THE TASK:
Determine how many lines of the listing contain the word "accomplish". The reply is that number alone.

DATA SECTION:
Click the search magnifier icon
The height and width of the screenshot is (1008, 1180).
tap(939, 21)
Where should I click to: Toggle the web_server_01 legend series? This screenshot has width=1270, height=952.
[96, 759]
* * *
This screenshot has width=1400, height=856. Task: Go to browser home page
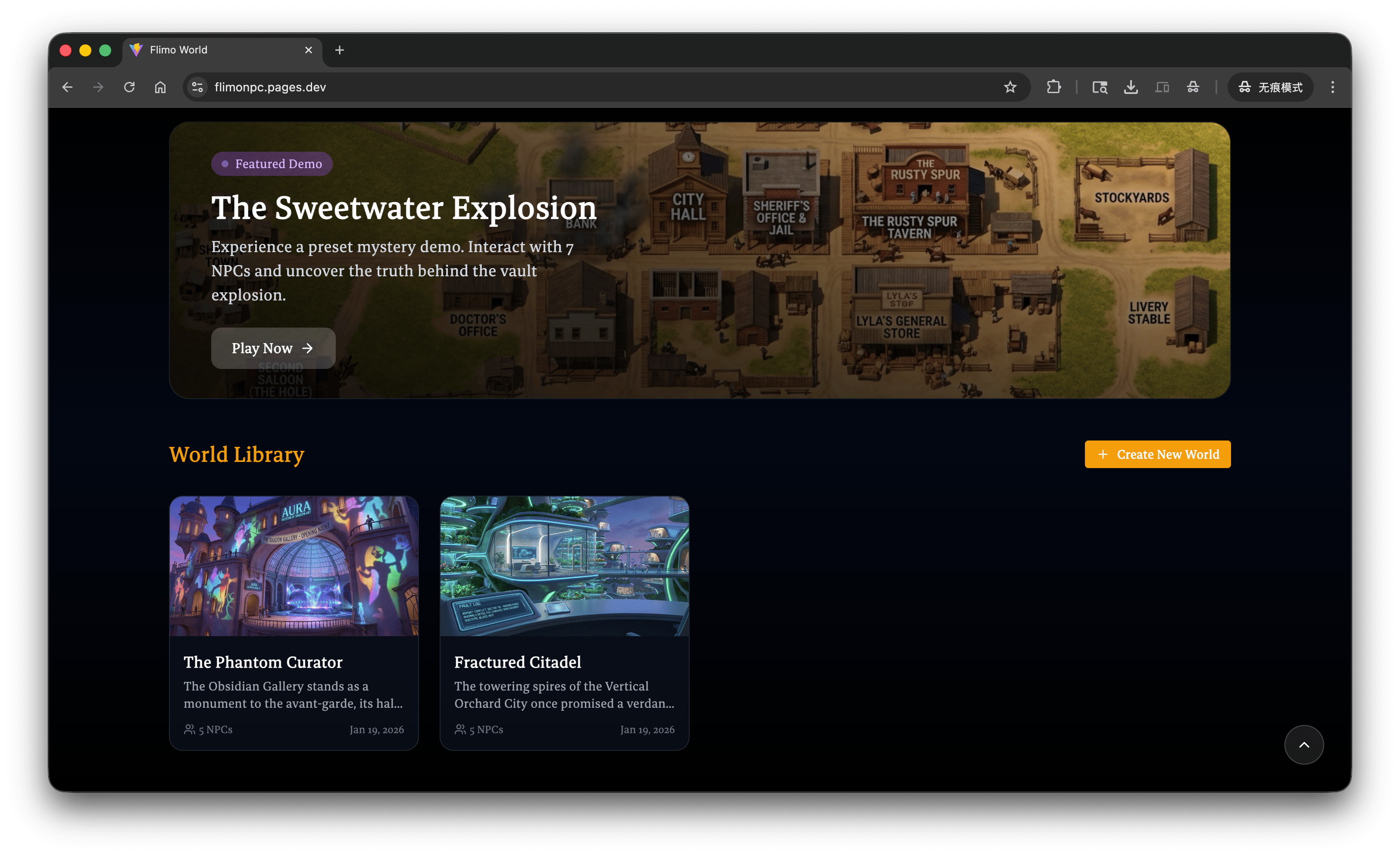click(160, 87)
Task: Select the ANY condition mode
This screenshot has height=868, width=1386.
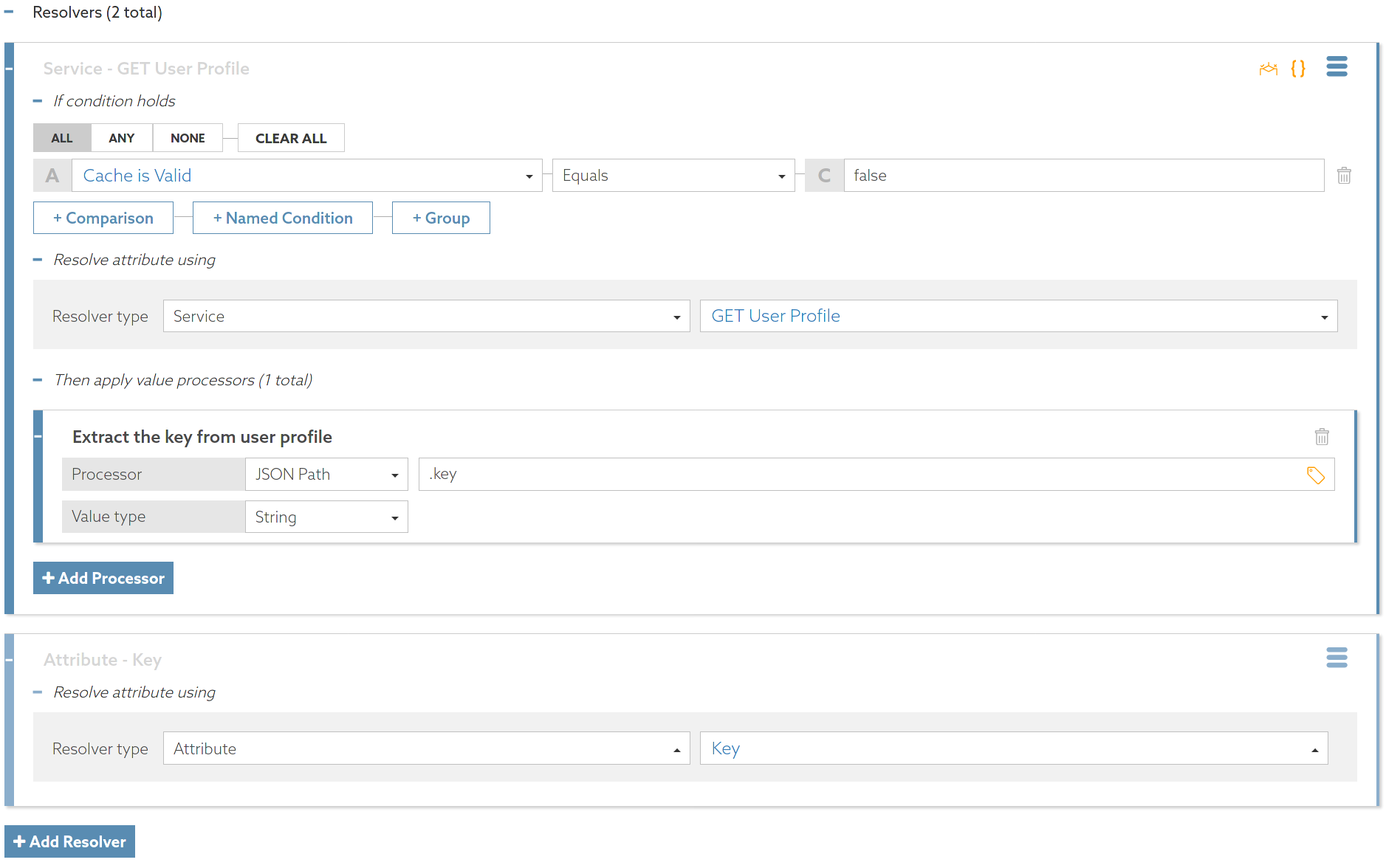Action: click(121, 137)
--
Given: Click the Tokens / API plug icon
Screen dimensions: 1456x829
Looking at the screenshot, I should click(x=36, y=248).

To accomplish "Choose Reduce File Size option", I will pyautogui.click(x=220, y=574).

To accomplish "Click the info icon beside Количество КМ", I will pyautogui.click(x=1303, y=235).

COMPLETED EXERCISE:
2